The meeting reportedly is to take place in New York, where Peres, Meguid and Secretary of State George Shultz will be attending the United Nations General Assembly.

In Washington, spokespersons for both the White House and the State Department said they could not confirm that such a meeting would take place. But Israeli sources told the Jewish Telegraphic Agency that the meeting is to take place Sept. 26 and that Reagan himself will be present.

With the general elections only 50 days away, Likud Housing Minister David Levy, who holds the rank of deputy premier, termed the plan “political irresponsibility” and spoke of a “gimmick,” implying that Peres and Reagan had some how arranged the session to help Labor’s election chances. Peres is the Labor Party leader.

Prime Minister Yitzhak Shamir, more circumspect in his style, also made it clear that he disapproved of the proposed meeting, saying: “It should be remembered that the election is at hand.”

Levy charged that Peres had set up the meeting “behind the premier’s back” and had not even informed Shamir.
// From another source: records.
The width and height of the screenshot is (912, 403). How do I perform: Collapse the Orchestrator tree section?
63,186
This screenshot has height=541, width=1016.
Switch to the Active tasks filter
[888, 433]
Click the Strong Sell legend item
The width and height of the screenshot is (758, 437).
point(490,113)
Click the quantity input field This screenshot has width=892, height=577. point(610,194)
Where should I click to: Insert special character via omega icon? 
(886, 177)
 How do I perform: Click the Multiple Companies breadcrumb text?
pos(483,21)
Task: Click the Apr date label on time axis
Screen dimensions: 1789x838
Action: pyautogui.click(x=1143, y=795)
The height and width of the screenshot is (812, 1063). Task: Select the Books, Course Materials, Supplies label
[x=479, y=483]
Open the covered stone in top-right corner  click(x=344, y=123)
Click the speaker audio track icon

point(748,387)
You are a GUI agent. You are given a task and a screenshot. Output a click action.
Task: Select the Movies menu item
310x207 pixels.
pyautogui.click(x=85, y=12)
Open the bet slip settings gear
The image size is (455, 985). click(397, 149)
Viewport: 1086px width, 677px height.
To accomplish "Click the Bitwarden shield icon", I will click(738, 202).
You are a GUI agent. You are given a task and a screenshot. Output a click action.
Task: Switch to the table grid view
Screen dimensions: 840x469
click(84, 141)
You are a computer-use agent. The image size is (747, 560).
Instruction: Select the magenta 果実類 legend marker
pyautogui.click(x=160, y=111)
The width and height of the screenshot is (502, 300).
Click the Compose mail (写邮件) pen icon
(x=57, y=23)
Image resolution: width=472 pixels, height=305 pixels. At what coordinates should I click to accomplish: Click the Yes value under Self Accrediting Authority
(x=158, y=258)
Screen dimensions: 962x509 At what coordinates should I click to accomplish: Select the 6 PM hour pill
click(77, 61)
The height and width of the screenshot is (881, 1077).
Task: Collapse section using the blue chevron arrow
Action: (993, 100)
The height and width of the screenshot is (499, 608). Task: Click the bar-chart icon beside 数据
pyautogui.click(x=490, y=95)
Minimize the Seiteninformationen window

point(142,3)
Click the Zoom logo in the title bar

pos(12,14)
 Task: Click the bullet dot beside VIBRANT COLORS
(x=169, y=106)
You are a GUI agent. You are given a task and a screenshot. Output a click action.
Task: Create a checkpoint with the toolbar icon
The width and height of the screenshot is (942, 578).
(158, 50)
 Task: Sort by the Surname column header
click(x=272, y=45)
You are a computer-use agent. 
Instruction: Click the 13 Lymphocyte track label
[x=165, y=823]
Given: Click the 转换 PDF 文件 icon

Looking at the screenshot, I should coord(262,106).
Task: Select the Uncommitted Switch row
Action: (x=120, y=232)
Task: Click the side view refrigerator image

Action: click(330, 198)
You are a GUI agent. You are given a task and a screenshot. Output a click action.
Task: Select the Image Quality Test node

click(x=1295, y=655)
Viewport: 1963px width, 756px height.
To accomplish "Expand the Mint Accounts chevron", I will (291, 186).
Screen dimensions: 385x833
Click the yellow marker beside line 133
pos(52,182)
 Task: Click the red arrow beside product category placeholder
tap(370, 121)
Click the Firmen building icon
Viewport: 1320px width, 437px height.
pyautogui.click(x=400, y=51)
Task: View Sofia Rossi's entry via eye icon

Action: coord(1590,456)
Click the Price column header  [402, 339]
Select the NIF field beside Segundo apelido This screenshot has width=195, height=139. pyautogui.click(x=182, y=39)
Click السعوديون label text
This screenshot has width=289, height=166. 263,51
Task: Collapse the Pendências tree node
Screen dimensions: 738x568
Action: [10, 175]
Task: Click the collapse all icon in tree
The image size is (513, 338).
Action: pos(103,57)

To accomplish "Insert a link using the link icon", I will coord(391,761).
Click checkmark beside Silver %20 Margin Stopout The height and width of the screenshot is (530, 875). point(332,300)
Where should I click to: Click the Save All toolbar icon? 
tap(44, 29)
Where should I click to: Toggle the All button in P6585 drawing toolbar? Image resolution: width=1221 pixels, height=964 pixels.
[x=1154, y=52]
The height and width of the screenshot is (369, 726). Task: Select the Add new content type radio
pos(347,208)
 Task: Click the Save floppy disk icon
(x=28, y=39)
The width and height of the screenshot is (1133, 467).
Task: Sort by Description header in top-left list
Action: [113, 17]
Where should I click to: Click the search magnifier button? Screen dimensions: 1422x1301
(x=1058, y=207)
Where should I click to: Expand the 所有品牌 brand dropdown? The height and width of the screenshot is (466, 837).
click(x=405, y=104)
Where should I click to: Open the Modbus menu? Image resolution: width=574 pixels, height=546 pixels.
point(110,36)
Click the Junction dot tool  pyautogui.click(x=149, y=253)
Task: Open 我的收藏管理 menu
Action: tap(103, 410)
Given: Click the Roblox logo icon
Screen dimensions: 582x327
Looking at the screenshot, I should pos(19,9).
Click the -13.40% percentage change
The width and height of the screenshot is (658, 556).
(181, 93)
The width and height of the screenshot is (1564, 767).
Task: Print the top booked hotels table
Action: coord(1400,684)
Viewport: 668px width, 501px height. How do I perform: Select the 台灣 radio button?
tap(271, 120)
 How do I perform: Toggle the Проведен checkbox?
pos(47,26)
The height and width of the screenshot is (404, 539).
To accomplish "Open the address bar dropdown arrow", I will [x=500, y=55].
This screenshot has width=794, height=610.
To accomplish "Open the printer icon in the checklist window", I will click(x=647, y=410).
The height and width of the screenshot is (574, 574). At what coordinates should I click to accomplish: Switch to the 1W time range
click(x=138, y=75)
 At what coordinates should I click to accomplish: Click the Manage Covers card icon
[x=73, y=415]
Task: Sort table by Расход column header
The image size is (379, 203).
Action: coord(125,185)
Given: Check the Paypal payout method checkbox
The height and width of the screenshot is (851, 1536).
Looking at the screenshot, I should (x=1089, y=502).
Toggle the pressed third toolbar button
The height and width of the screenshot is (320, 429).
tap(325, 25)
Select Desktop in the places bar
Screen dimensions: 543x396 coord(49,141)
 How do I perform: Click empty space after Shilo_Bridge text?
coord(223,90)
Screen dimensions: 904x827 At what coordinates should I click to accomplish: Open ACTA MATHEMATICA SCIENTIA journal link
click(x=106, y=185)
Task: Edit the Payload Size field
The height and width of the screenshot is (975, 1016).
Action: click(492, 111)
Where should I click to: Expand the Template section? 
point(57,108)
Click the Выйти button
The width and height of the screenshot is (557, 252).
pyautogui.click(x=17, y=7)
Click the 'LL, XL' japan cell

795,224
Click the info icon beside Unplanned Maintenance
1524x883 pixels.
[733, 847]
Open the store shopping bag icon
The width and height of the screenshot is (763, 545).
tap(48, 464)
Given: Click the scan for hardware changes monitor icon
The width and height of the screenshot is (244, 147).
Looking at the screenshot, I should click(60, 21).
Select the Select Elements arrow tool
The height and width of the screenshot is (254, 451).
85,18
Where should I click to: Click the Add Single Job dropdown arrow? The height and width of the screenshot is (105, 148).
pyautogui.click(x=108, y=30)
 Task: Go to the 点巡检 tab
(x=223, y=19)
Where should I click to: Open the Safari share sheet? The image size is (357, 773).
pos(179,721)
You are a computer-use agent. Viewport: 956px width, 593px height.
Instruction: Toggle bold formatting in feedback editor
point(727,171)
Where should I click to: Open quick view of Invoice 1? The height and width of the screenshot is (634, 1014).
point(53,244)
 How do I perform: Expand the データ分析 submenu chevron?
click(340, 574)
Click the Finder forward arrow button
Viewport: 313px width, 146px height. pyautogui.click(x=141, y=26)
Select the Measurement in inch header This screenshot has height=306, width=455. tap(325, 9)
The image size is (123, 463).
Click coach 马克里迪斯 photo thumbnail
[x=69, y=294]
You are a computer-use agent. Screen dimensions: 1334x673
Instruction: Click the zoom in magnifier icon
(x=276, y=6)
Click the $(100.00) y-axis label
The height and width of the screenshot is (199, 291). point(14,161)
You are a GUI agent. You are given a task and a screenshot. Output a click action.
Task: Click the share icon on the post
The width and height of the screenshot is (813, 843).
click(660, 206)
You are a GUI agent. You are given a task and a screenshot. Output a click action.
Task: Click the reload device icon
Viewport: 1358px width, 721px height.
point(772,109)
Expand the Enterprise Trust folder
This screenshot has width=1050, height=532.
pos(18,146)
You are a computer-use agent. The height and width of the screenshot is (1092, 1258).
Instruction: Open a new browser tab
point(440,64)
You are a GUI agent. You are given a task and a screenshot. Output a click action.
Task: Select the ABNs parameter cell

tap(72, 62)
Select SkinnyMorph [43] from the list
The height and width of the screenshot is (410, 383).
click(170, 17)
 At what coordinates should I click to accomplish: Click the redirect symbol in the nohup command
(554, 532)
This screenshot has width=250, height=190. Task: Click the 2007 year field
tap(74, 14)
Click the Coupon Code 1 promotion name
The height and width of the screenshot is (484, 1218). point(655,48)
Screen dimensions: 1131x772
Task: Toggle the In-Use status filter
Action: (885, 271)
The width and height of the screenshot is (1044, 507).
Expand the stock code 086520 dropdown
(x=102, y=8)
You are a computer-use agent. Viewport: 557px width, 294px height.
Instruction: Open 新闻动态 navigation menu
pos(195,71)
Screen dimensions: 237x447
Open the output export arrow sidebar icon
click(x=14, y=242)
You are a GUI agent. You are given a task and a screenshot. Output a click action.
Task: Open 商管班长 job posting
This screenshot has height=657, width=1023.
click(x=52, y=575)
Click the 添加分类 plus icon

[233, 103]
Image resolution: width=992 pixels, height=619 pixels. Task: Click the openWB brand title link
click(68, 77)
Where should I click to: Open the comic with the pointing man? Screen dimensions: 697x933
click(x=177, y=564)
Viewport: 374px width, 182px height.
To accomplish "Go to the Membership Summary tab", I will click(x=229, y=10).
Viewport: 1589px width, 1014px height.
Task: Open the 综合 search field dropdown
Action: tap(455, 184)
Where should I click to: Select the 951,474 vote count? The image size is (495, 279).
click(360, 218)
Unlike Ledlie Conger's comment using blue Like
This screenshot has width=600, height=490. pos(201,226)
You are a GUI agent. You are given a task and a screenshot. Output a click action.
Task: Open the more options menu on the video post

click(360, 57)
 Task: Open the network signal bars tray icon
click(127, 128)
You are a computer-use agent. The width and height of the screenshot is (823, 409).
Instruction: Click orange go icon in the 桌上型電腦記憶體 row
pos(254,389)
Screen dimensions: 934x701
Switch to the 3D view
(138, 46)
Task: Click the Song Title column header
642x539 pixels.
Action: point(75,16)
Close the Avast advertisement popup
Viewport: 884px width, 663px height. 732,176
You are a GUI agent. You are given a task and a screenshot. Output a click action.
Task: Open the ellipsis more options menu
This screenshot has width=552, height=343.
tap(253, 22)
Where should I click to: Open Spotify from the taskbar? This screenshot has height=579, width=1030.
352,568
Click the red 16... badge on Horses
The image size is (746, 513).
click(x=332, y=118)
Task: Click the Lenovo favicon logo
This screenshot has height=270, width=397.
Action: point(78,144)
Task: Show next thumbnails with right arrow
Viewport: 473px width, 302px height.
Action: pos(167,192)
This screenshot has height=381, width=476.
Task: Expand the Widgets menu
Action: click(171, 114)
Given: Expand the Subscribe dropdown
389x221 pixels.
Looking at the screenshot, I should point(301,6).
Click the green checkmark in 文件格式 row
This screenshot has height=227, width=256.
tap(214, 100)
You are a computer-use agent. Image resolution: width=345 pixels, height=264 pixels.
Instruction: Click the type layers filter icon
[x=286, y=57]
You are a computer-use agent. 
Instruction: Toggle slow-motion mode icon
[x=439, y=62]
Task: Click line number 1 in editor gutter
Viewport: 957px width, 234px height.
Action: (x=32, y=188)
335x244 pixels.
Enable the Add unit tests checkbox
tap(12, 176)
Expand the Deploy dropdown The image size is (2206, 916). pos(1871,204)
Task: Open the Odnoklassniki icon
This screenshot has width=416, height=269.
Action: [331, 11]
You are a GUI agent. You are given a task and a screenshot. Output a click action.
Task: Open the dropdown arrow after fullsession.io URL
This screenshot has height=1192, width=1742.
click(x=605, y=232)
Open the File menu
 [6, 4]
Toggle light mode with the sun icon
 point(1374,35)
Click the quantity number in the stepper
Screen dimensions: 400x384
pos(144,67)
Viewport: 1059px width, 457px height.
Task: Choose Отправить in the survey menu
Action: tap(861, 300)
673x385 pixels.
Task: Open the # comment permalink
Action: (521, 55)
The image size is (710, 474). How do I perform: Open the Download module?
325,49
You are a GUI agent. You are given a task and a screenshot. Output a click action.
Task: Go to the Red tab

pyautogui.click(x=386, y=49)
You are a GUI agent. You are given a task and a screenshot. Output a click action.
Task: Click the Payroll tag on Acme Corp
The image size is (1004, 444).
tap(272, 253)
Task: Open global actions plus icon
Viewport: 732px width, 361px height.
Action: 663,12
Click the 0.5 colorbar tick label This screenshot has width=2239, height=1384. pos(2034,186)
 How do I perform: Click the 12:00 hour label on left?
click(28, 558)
Some unnamed aides to Shamir were quoted as saying that Peres had actually initiated the meeting in order to boost his party’s prospects.

Spokespersons for the Labor Party rejected the Likud criticism out of hand and lambasted Likud’s “cynicism.” Peres himself was quoted as saying that nothing, not even the imminence of elections, ought to be allowed to interfere with the peace process or with efforts to pursue it.

Peres’ aides, speaking not for attribution, said the meeting was an American initiative that had, “as usual when a peace effort is launched, elicited hysterical reactions from the Likud.”

These Labor aides also noted that their party had not carped at Shamir’s planned private working visit to Hungary later this month — though that too could have been criticized as electioneering.